Key Decisions Recorded

  • Two-track design: show simple (plain text) and line-tracked pipelines side by side; the contrast is the teaching value.
  • Source selection: pages 7–10 of issue 17–18 chosen because they are a coherent philosophical article with real, diverse OCR artifacts — not a manufactured example.
  • default_clean scope: includes character-substitution fixing (e.g. ft OCR errors) and optional publication/watermark artifact removal via template variables, not just structural cleanup.
  • Numbered clean preserves scan-line boundaries: do not merge lines; omitted artifact lines don't consume a line number so downstream N:LINE indexing stays clean.

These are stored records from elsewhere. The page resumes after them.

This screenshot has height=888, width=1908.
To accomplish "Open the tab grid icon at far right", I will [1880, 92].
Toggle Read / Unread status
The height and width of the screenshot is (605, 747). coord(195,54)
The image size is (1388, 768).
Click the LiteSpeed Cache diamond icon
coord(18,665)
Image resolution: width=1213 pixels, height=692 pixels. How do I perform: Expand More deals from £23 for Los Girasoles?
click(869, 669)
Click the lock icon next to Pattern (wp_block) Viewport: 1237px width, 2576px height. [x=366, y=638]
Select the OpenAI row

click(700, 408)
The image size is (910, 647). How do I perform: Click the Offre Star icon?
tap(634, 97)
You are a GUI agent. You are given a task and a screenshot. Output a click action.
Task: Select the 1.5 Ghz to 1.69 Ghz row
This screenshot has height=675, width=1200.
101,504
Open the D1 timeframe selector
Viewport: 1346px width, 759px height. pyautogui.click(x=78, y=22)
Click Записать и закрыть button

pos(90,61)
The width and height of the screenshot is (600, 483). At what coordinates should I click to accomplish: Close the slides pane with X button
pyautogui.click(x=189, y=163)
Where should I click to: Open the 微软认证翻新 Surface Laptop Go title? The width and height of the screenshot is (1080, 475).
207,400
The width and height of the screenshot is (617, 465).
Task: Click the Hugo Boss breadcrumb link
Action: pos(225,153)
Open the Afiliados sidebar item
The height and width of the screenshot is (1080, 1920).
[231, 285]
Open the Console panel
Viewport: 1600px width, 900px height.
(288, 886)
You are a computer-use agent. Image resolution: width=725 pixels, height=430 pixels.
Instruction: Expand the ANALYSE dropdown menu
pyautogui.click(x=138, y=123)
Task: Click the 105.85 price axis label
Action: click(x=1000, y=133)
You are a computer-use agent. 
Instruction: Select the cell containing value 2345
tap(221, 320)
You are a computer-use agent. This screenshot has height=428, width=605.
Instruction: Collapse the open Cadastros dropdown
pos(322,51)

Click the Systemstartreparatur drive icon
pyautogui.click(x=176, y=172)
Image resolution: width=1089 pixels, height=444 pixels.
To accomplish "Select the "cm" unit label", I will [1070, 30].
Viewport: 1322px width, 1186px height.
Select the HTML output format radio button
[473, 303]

  • Section count for 4 pages: use section_count=4 (one section per page as a starting point, model may prefer natural topic breaks).
  • PDF not committed: 12 MB; stays in untracked data/PDF/; README documents the thuvienhoasen.org collection page as the public source.
  • Golden outputs location: tests/golden/journal-pipeline/ — consistent with existing test directory structure.